Identify the features of a Golgi Apparatus.

• Stacks of membrane-bound sheets.

• Small membrane-bound transport sacks (Vesicles) fuse with it and also get pinched off.

• The Golgi receives Vesicles containing Proteins made in the RER.

• The Golgi modifies the Proteins, folds them up or adds extra parts to make them ready for their role.

• Then they release them in a Vesicle to be transported around the cell or released at the Cell Membrane by Exocytosis.

Identify the features of a Cytoskeleton.

• A Fibrous network that fills the Cytoplasm.

• Gives cells structure.

• Moves and holds structures like organelles.

• Made from Microtubules and Protein Microfilaments like Actin.

Identify the features of the Cell Wall.

• Surrounds the entire cell giving it a regular shape.

• Provides strength and Support.

• It is freely permeable and does not control what comes in and out of the cell, this is the job of the cell membrane.

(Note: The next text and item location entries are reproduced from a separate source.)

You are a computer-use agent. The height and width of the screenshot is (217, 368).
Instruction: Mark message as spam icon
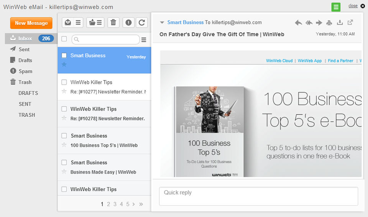128,23
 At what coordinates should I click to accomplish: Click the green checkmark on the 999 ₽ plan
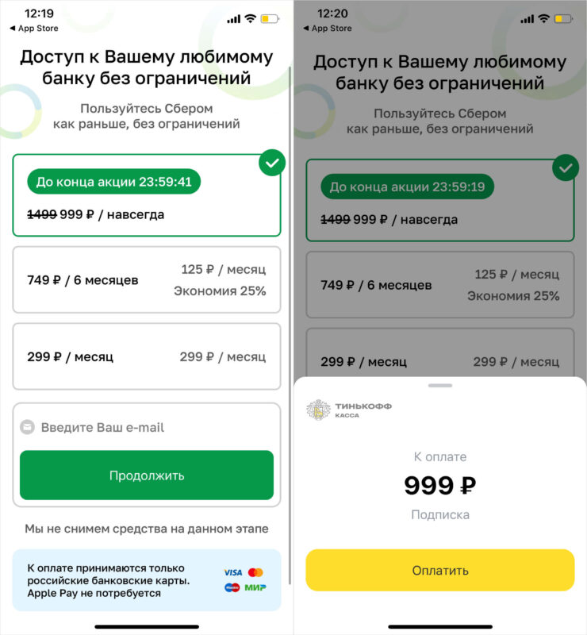271,164
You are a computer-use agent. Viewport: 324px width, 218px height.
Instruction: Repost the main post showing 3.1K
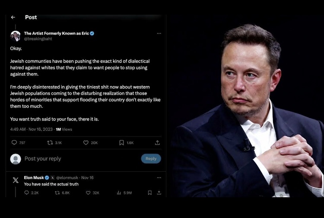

• It is made up of a few layers, the Middle Lamella which contains Pectin and the Cellulose Microfibrils.

• Plant cells can be linked together by gaps in the cell walls called Plasmodesmata.

Identify the features of a Chloroplast.

• The site of Photosynthesis.

• Contains Chlorophyll which is green pigment required for Photosynthesis.

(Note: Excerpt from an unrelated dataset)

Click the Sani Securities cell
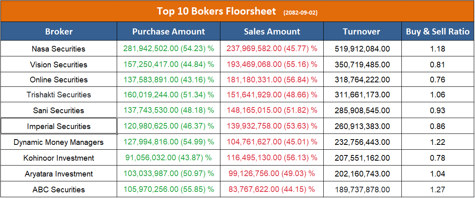This screenshot has height=198, width=475. point(59,111)
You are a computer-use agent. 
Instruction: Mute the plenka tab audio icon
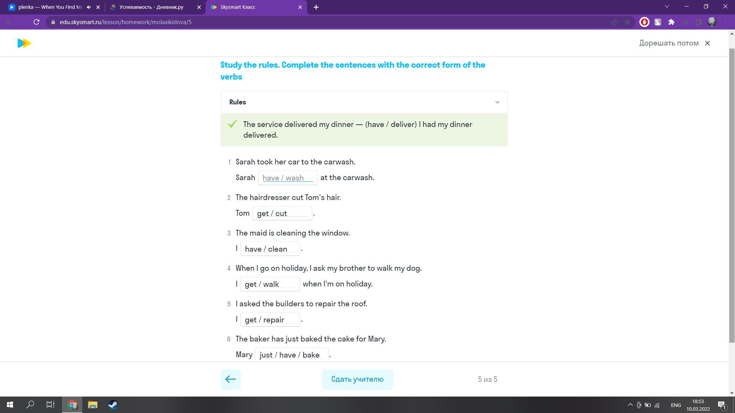[x=89, y=7]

• Double membrane bound capsule-like organelle.

• Inner membrane folded into Thylakoids which are stacked up to form Granum.

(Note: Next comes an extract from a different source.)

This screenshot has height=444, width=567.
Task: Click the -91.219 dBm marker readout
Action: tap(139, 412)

• This provides a large surface area for chemical reactions to occur.

• These are linked by Lamella and all surrounded by a liquid called the Stroma.

Identify the features of the Vacuole.

• Animal cells sometimes have a small temporary Vacuole, but Plant cells have a large, permanent Vacuole.

• It is filled with Cell Sap, which is dissolved substances in Water.

• Used to help maintain the cell Shape.

• Also used for Storage.

Identify the features of the Tonplast.

• The Tonoplast is the membrane that surrounds the Vacuole.

• It controls what enters and leaves the Vacuole and therefore controls the cell’s Osmotic Potential.

List the Cell Structures in a Bacteria Cell.

Always Present:

• Cell Wall containing Murein (a Peptidogycan).

• Cell Surface Membrane.

• Cytoplasm.

• Circular DNA.

• Ribosomes (70S).

Sometimes Present:

• Flagellum (For Locomotion).

• Capsule (Protection).

• Infolding of Cell Surface Membrane.

• Plasmid (Small Circlet of DNA).

• Pili (For Attachment to other Cells/Surfaces).

List the Features of a Virus.

• Viruses are made up of a Protein Coat (Capsid), Genetic Material (double or single-stranded RNA or DNA), and sometimes an Envelope (made from Lipids taken from the host cell.

• The Capsid is made up of simple repeated units of a Protein called Capsomeres.

• Viruses only reproduce inside a living cell.

• To do this, Viruses must first enter the cell through the Plasma Membrane and (if present) the Cell Wall.

• Viruses do so by either attaching to a Receptor on the cell’s surface or by simple mechanical force.

• The Virus then releases its Genetic Material (DNA or RNA) into the cell.

Identify the differences between a Prokaryotic Cell and a Eukaryotic Cell.

Prokaryote:

• Diameter: 0.5-5nm.

• DNA: Circular and free in Cytoplasm.

• Ribosome Size: About 18nm (70S).

• Endoplasmic Reticulum: None.

• Organelles: Few, and none are Double Membrane.

• Cell Wall: Present.

Eukaryote:

• Diameter: Up to 40nm.

• DNA: Double-helix contained in the Nucleus.

• Ribosome Size: About 22nm (80S).

• Endoplasmic Reticulum: Present and may have Ribosomes.

• Organelles: Many types, some Single Membrane and some Double Membrane.

• Cell Wall: Sometimes present (Plant cells).